Overall, over 23% of the mothers who gave birth with any labor pain medication experienced a delay in their mature milk transitioning from colostrum. Over 42% of mothers who gave birth via emergency cesarean section with a spinal/epidural and another medication saw their milk “come in” after the expected 3 days. 24-29% of mothers who delivered via a planned cesarean also saw a delay in lactation.
Epidural medication (including bupivacaine, meperidine, fentanyl, and sufentanil) crosses the placenta into your baby. Many studies have shown that epidurals affect newborn breastfeeding behavior, including diminished early suckling, latching effectively and extracting milk. Poorly stimulated breasts could also affect the onset of lactation.
Oxytocin is a hormone that plays a major role in lactation: it releases your milk from your breasts. However, when mothers receive artificial oxytocin, known as Pitocin, during labor, it decreases their natural plasma oxytocin levels. This may explain why labor pain medications were associated with increased odds of delayed lactation.

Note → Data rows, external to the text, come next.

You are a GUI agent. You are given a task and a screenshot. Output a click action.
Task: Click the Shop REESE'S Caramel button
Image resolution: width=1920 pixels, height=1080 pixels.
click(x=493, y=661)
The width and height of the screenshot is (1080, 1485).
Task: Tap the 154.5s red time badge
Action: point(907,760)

The hospital’s post-birth practices also affected the onset of lactation. Five of the Ten Steps of the Baby-Friendly Hospital Initiative (BFHI) a mother experiences may influence the onset of lactation: breastfeeding within an hour of birth, giving only Breastmilk, rooming in, breastfeeding on demand, and not giving pacifiers. A sixth step, providing information on post-discharge breastfeeding support, could have an effect if mothers are discharged while producing colostrum.
The study asked mothers about the number of Baby-Friendly Hospital practices they experienced. The fewer BFHI practices a mom received, the greater her odds that lactation was delayed.
Separating mothers and babies decreases the opportunities to breastfeed, and increases the opportunities for someone to put something else into the baby’s mouth. Breastfeeding early and often increases the “demand” on your breasts, which increases the “supply” of milk they’ll produce.
How can YOU avoid delayed onset of lactation?
- Learn how your body’s hormones and your baby work together during labor and delivery. Knowing what to expect during normal labor can help prevent a traumatic birth experience.
- Learn methods of pain management that do not involve drugs. Many mothers find that having personal emotional support during labor and delivery provided by a doula or birth partner can help avoid a medicated delivery. Talk to your obstetrician or midwife about your plans to manage labor pains. Discuss the American Congress of Obstetricians and Gynecologists’ 2014 guidelines for reducing cesarean deliveries.
- Ask your hospital if it follows the Ten Steps of the Baby Friendly Hospital Initiative.
- Tell your health care team that you plan to hold your baby skin to skin immediately after birth, breastfeed within an hour, and keep your baby close (not in the nursery) so you can continue to breastfeed whenever your newborn shows signs of hunger.
- If you have a c-section, your partner or family member, or even a nurse, can hold your baby to your breast while your obstetrician closes your incision.
- Breastfeed early and often so your breasts know there’s a hungry baby who needs milk.
The more time you spend with your baby, the more opportunities you’ll have to breastfeed and increase your milk production. The more time you spend with your baby, the earlier you’ll learn her cues and personality, and the more confident you’ll be as a new mom!